**** Working data
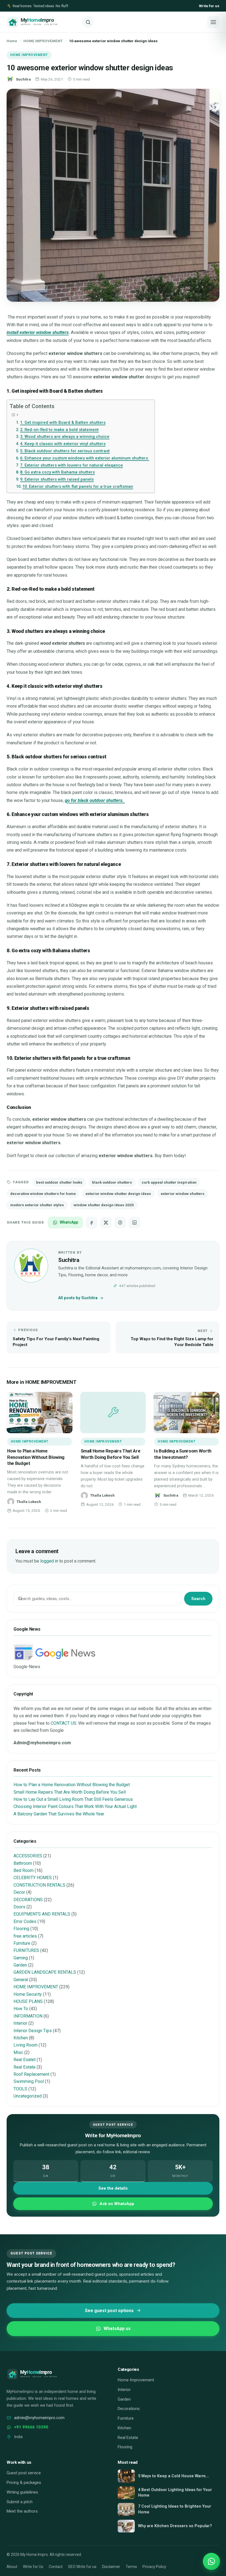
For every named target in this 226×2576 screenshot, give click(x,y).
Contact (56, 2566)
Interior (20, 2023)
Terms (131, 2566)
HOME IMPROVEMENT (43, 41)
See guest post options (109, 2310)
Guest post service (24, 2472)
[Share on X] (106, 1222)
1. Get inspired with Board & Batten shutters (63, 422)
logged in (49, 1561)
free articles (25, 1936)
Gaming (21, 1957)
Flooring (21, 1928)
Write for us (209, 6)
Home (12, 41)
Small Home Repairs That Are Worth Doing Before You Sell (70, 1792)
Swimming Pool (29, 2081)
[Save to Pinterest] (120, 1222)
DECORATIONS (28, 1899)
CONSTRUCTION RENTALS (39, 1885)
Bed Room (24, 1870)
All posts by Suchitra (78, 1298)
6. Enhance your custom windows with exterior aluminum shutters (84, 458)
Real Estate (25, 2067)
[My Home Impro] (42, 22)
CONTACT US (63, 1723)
********
* Task goal:
Go through the listing above and find each line containing the string "shutters"; copy those lines.

* Solution below:
1. Get inspired with Board & Batten shutters (63, 422)
6. Enhance your custom windows with exterior aluminum shutters (84, 458)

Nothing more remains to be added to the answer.